Travail et cancer du sein : innover dans les entreprises et les organisations

Par Pascale Levet, déléguée générale Le Nouvel Institut, professeure associée à l'Université Jean Moulin et Antoine Dezalay, chef de projet Le Nouvel Institut

Focus sur une recherche action soutenue par l'Agefiph depuis 2019 avec l'INCa, la fondation Malakoff-Humanis et le FIPHFP

Travailler avec un cancer, une maladie chronique, un handicap, en situation d’aidant… et depuis le confinement, on pourrait ajouter : travailler avec de jeunes enfants dans la même pièce… Toutes ces situations ont un point commun : elles concernent des salariés dont la capacité productive est affectée par une forte incertitude et un niveau élevé de variabilité d’un jour à l’autre, voire dans une même journée.
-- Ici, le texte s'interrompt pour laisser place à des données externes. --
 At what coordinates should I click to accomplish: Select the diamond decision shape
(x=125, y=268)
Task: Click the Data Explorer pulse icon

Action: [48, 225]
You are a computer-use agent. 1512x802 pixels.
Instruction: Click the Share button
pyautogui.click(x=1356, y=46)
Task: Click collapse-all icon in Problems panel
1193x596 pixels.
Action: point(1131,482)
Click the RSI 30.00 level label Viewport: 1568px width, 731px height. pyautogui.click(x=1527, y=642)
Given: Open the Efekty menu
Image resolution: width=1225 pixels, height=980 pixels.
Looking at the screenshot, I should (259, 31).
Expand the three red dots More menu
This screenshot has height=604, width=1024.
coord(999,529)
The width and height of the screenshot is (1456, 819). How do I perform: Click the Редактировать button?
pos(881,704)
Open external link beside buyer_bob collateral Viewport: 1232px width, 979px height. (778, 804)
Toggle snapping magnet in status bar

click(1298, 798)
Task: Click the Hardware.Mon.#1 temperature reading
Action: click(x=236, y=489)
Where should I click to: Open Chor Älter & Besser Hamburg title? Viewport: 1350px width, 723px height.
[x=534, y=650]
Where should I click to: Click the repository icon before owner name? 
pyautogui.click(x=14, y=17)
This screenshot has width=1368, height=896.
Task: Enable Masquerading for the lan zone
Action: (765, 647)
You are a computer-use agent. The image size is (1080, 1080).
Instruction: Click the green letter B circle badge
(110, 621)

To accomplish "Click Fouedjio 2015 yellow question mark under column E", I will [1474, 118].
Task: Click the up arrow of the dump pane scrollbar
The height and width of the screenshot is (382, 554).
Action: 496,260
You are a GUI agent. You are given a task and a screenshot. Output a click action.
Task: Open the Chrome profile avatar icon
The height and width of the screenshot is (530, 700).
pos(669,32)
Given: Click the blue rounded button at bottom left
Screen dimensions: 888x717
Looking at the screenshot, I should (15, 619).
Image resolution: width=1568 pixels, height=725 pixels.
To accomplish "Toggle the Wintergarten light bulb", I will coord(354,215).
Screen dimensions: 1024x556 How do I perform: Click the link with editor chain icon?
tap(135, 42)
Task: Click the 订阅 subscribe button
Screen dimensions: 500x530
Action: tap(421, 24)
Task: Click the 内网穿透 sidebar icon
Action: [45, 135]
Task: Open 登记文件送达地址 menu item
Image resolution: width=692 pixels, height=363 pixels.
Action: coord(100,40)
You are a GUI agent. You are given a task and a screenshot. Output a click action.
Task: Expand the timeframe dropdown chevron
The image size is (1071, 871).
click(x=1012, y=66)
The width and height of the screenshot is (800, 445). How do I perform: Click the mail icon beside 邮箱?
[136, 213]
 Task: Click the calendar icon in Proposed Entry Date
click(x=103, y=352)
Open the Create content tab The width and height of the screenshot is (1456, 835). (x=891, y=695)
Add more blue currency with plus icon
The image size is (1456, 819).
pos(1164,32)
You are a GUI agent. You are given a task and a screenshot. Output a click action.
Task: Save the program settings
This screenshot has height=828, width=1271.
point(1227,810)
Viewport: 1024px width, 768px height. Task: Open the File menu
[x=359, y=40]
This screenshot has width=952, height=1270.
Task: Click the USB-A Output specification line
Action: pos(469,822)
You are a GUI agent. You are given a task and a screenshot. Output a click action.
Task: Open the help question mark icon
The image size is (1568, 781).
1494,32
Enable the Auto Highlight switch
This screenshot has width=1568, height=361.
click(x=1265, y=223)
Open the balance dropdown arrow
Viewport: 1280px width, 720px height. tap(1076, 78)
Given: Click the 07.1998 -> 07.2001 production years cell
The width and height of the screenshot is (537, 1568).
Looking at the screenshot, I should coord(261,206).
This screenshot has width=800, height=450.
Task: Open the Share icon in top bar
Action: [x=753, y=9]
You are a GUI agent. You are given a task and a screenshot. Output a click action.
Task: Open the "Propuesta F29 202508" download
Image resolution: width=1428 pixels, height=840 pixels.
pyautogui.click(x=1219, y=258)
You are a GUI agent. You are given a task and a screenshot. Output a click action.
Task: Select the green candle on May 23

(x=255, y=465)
Que faut-il changer dans l’organisation du travail et son management, dans son encadrement juridique et conventionnel, dans certains outils de gestion pour répondre à ces situations à la fois extraordinaires et pourtant fréquentes ? Peut-on encore envisager des réponses au cas par cas, une éligibilité contrôlée à des dispositifs sur mesure, ou peut-on se servir de ces situations comme d’une loupe pour expérimenter de nouveaux modèles sociaux de performance ?

Un projet d’innovation ouverte pour contribuer à faire évoluer le maintien en emploi

 « Travail et cancer du sein dans les entreprises et les organisations » est un projet d’innovation qui entend contribuer aux efforts menés actuellement pour améliorer les politiques et les pratiques de maintien en emploi, en expérimentant des dispositifs innovants, en environnement réel – en entreprise donc – pour permettre à toutes celles et ceux qui veulent travailler pendant ou après un cancer de pouvoir le faire.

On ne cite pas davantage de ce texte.